■ **What needs to be done**
Retype the data below, every word of it, exactly.

Stored records:

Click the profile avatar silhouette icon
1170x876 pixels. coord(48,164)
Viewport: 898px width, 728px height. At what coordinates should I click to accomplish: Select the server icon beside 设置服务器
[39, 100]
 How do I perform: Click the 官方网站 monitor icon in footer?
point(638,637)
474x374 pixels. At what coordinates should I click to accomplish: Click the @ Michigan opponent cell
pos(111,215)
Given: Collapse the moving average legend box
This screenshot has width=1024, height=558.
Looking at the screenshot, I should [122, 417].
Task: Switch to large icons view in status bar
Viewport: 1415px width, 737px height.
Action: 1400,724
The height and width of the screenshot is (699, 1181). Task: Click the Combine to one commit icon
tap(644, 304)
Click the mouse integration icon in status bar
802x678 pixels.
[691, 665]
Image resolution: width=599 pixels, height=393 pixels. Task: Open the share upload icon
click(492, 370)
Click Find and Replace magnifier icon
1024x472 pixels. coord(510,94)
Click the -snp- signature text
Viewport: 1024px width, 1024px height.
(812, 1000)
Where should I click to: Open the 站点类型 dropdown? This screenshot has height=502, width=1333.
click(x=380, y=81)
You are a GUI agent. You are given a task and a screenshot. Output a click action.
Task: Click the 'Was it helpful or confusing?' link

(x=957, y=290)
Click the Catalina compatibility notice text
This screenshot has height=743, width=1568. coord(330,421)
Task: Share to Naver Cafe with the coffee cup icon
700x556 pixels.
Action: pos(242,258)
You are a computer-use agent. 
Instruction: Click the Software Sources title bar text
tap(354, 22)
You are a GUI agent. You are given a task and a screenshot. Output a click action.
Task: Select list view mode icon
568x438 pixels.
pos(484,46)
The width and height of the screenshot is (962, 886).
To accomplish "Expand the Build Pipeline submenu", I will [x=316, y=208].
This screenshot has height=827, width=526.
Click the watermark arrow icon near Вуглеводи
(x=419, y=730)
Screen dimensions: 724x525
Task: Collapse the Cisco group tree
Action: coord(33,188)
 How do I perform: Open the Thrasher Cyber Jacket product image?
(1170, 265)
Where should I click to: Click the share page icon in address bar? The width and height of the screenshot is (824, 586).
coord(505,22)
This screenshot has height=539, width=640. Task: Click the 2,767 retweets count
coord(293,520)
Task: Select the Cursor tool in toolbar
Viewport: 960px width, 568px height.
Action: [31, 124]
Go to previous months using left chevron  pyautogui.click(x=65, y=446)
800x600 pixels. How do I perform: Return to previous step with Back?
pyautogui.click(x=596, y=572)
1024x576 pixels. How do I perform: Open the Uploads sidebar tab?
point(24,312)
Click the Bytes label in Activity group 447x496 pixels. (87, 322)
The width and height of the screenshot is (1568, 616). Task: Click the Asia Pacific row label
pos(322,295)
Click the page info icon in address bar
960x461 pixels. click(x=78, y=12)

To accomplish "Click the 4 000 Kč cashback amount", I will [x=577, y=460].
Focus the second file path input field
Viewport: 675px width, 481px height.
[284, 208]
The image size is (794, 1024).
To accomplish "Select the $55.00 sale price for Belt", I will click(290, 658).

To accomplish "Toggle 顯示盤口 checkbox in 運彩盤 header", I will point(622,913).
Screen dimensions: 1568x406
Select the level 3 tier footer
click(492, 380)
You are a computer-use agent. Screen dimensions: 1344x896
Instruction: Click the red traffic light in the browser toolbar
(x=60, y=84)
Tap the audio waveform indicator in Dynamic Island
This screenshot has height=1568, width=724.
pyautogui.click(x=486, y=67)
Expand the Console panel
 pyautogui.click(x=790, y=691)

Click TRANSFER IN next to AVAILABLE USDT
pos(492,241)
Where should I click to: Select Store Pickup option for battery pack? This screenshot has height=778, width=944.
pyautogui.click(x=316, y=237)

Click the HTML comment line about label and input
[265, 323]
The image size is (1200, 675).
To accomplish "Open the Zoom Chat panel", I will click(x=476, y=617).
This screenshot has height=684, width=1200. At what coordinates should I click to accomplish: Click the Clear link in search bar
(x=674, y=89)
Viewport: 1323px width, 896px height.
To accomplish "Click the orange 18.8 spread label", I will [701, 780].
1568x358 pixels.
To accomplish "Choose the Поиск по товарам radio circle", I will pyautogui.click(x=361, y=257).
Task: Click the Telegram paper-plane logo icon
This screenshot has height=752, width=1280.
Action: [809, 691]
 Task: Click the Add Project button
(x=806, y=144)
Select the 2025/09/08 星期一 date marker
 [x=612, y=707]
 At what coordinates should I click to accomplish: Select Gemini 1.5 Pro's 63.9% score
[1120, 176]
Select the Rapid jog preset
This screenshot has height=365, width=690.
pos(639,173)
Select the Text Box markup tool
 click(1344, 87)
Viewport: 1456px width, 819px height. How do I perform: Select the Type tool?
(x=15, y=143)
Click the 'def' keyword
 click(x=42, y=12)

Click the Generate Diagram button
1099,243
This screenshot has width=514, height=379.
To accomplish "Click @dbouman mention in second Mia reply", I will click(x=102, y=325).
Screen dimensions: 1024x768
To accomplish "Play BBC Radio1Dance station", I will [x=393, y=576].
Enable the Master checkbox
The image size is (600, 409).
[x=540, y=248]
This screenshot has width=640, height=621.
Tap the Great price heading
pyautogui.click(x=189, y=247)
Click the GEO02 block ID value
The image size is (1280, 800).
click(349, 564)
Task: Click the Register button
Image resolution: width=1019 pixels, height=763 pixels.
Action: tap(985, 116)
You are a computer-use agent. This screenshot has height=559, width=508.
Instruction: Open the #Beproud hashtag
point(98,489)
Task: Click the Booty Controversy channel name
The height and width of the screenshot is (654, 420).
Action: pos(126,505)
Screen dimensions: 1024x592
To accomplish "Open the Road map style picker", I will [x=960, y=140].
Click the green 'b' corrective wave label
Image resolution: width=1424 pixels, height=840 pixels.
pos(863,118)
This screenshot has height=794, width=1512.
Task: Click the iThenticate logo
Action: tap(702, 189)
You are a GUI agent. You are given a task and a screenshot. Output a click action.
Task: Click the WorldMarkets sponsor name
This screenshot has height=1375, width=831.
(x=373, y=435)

■ **Written response**
Click the profile avatar silhouette icon
1170x876 pixels. coord(48,164)
Viewport: 898px width, 728px height. At what coordinates should I click to accomplish: Select the server icon beside 设置服务器
[39, 100]
 How do I perform: Click the 官方网站 monitor icon in footer?
point(638,637)
474x374 pixels. At what coordinates should I click to accomplish: Click the @ Michigan opponent cell
pos(111,215)
Given: Collapse the moving average legend box
This screenshot has width=1024, height=558.
Looking at the screenshot, I should [122, 417].
Task: Switch to large icons view in status bar
Viewport: 1415px width, 737px height.
Action: 1400,724
The height and width of the screenshot is (699, 1181). Task: Click the Combine to one commit icon
tap(644, 304)
Click the mouse integration icon in status bar
802x678 pixels.
[691, 665]
Image resolution: width=599 pixels, height=393 pixels. Task: Open the share upload icon
click(492, 370)
Click Find and Replace magnifier icon
1024x472 pixels. coord(510,94)
Click the -snp- signature text
Viewport: 1024px width, 1024px height.
(812, 1000)
Where should I click to: Open the 站点类型 dropdown? This screenshot has height=502, width=1333.
click(x=380, y=81)
You are a GUI agent. You are given a task and a screenshot. Output a click action.
Task: Click the 'Was it helpful or confusing?' link

(x=957, y=290)
Click the Catalina compatibility notice text
This screenshot has height=743, width=1568. coord(330,421)
Task: Share to Naver Cafe with the coffee cup icon
700x556 pixels.
Action: pos(242,258)
You are a computer-use agent. 
Instruction: Click the Software Sources title bar text
tap(354, 22)
You are a GUI agent. You are given a task and a screenshot. Output a click action.
Task: Select list view mode icon
568x438 pixels.
pos(484,46)
The width and height of the screenshot is (962, 886).
To accomplish "Expand the Build Pipeline submenu", I will [x=316, y=208].
This screenshot has height=827, width=526.
Click the watermark arrow icon near Вуглеводи
(x=419, y=730)
Screen dimensions: 724x525
Task: Collapse the Cisco group tree
Action: coord(33,188)
 How do I perform: Open the Thrasher Cyber Jacket product image?
(1170, 265)
Where should I click to: Click the share page icon in address bar? The width and height of the screenshot is (824, 586).
coord(505,22)
This screenshot has height=539, width=640. Task: Click the 2,767 retweets count
coord(293,520)
Task: Select the Cursor tool in toolbar
Viewport: 960px width, 568px height.
Action: [31, 124]
Go to previous months using left chevron  pyautogui.click(x=65, y=446)
800x600 pixels. How do I perform: Return to previous step with Back?
pyautogui.click(x=596, y=572)
1024x576 pixels. How do I perform: Open the Uploads sidebar tab?
point(24,312)
Click the Bytes label in Activity group 447x496 pixels. (87, 322)
The width and height of the screenshot is (1568, 616). Task: Click the Asia Pacific row label
pos(322,295)
Click the page info icon in address bar
960x461 pixels. click(x=78, y=12)

To accomplish "Click the 4 000 Kč cashback amount", I will [x=577, y=460].
Focus the second file path input field
Viewport: 675px width, 481px height.
[284, 208]
The image size is (794, 1024).
To accomplish "Select the $55.00 sale price for Belt", I will click(290, 658).

To accomplish "Toggle 顯示盤口 checkbox in 運彩盤 header", I will point(622,913).
Screen dimensions: 1568x406
Select the level 3 tier footer
click(492, 380)
You are a computer-use agent. Screen dimensions: 1344x896
Instruction: Click the red traffic light in the browser toolbar
(x=60, y=84)
Tap the audio waveform indicator in Dynamic Island
This screenshot has height=1568, width=724.
pyautogui.click(x=486, y=67)
Expand the Console panel
 pyautogui.click(x=790, y=691)

Click TRANSFER IN next to AVAILABLE USDT
pos(492,241)
Where should I click to: Select Store Pickup option for battery pack? This screenshot has height=778, width=944.
pyautogui.click(x=316, y=237)

Click the HTML comment line about label and input
[265, 323]
The image size is (1200, 675).
To accomplish "Open the Zoom Chat panel", I will click(x=476, y=617).
This screenshot has height=684, width=1200. At what coordinates should I click to accomplish: Click the Clear link in search bar
(x=674, y=89)
Viewport: 1323px width, 896px height.
To accomplish "Click the orange 18.8 spread label", I will [701, 780].
1568x358 pixels.
To accomplish "Choose the Поиск по товарам radio circle", I will pyautogui.click(x=361, y=257).
Task: Click the Telegram paper-plane logo icon
This screenshot has height=752, width=1280.
Action: [809, 691]
 Task: Click the Add Project button
(x=806, y=144)
Select the 2025/09/08 星期一 date marker
 [x=612, y=707]
 At what coordinates should I click to accomplish: Select Gemini 1.5 Pro's 63.9% score
[1120, 176]
Select the Rapid jog preset
This screenshot has height=365, width=690.
pos(639,173)
Select the Text Box markup tool
 click(1344, 87)
Viewport: 1456px width, 819px height. How do I perform: Select the Type tool?
(x=15, y=143)
Click the 'def' keyword
 click(x=42, y=12)

Click the Generate Diagram button
1099,243
This screenshot has width=514, height=379.
To accomplish "Click @dbouman mention in second Mia reply", I will click(x=102, y=325).
Screen dimensions: 1024x768
To accomplish "Play BBC Radio1Dance station", I will [x=393, y=576].
Enable the Master checkbox
The image size is (600, 409).
[x=540, y=248]
This screenshot has width=640, height=621.
Tap the Great price heading
pyautogui.click(x=189, y=247)
Click the GEO02 block ID value
The image size is (1280, 800).
click(349, 564)
Task: Click the Register button
Image resolution: width=1019 pixels, height=763 pixels.
Action: tap(985, 116)
You are a computer-use agent. This screenshot has height=559, width=508.
Instruction: Open the #Beproud hashtag
point(98,489)
Task: Click the Booty Controversy channel name
The height and width of the screenshot is (654, 420).
Action: pos(126,505)
Screen dimensions: 1024x592
To accomplish "Open the Road map style picker", I will [x=960, y=140].
Click the green 'b' corrective wave label
Image resolution: width=1424 pixels, height=840 pixels.
pos(863,118)
This screenshot has height=794, width=1512.
Task: Click the iThenticate logo
Action: tap(702, 189)
You are a GUI agent. You are given a task and a screenshot. Output a click action.
Task: Click the WorldMarkets sponsor name
This screenshot has height=1375, width=831.
(x=373, y=435)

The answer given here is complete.